Use of this type of tech is still in it’s early days, but there’s good news for the future given the underlying editorial curation as it continues to grow. “People are more and more familiar with the idea of having a conversational interaction with a brand,” said Stang.

On the path to robot takeover, companies are building ways to determine preferences and build recommendations across the board. “Personalization as a concept is something we’ve been doing for a while,” said Uber Eats project manager Ambika Krishnamachar. “Everything is personalized based on the taste profile we infer about you.” The Uber Eats taste profile is compiled using information about the restaurants you order from and browse on Uber Eats. Krishnamachar compares the predictive technology to that from Netflix or Spotify, suggesting restaurants or particular dishes it thinks you want.

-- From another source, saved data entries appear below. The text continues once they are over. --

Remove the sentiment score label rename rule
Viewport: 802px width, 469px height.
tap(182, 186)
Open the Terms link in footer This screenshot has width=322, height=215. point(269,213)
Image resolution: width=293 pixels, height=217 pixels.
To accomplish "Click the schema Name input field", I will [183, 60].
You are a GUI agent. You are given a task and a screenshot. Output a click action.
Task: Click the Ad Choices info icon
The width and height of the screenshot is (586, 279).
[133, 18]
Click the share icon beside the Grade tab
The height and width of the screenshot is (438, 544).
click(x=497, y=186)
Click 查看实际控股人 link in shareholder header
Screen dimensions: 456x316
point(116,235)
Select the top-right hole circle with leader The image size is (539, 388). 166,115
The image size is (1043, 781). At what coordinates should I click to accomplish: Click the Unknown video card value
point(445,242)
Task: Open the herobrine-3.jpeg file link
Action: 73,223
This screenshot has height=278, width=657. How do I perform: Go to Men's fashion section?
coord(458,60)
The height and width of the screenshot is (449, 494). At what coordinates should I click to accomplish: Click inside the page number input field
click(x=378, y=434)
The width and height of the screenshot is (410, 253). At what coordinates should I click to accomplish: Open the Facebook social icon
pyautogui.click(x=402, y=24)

Even with a large team and the tech powerhouse at Uber behind them, the computers don’t do all the heavy lifting — human touch still factors into play. Uber Eats reviews, for example, measure current sentiment about the restaurant by creating a rating based on the last 90 days of review data about a particular restaurant.

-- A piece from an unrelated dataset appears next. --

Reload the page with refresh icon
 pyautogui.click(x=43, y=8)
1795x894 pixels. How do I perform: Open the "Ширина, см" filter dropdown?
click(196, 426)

Although Uber will continue to invest in its personalization technology, editorial curation — and human input — won’t go away from Uber Eats’ product offering. “We have a lot of personalization technology to help learn the user preferences,” said Krishnamachar. “At the same time, there’s a particular art to the way that restaurants construct their menus. I think we’re still kind of looking for the delicate balance for how the two will interact in the app.” She imagines the “recommended” feature in the app might evolve into a space where both AI and input from the restaurants determines what a diner sees.

And even given The Infatuation’s commitment to the human touch, it’s also testing a mix of human-AI interaction “to help a conversation get to the point that it can be passed off to a human,” according to Stang. Of course, he added, the smart software isn’t the only secret.

“Also, magic.”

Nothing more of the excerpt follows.